** Opening GIVEN INFORMATION block **

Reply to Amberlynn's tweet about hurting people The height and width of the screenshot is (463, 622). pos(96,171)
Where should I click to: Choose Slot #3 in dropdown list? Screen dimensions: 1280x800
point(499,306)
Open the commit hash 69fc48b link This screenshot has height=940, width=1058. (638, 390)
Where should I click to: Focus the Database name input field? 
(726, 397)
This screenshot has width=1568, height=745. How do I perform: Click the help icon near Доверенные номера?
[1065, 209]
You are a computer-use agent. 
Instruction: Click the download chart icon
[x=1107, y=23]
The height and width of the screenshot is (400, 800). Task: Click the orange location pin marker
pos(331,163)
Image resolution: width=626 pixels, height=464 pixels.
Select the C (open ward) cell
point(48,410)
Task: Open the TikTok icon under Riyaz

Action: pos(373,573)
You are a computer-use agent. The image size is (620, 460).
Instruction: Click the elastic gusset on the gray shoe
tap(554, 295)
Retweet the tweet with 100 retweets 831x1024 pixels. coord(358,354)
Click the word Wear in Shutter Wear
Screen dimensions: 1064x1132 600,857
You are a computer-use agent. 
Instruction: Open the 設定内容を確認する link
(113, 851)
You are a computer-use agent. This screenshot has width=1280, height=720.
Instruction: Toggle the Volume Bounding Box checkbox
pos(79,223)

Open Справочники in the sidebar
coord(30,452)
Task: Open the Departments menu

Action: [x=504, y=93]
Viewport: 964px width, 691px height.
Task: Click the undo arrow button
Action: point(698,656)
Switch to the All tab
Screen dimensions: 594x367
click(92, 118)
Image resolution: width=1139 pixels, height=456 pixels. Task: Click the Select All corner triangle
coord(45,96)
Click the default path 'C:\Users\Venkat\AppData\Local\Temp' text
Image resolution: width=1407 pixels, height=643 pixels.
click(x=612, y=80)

** Closing GIVEN INFORMATION block **

(YOUR GOAL) Only lines with the word "computer" are wanted. Find and copy them from the records above.

(REPLY)
You are a computer-use agent. 
You are a computer-use agent. The image size is (620, 460).
You are a computer-use agent. 
You are a computer-use agent. This screenshot has width=1280, height=720.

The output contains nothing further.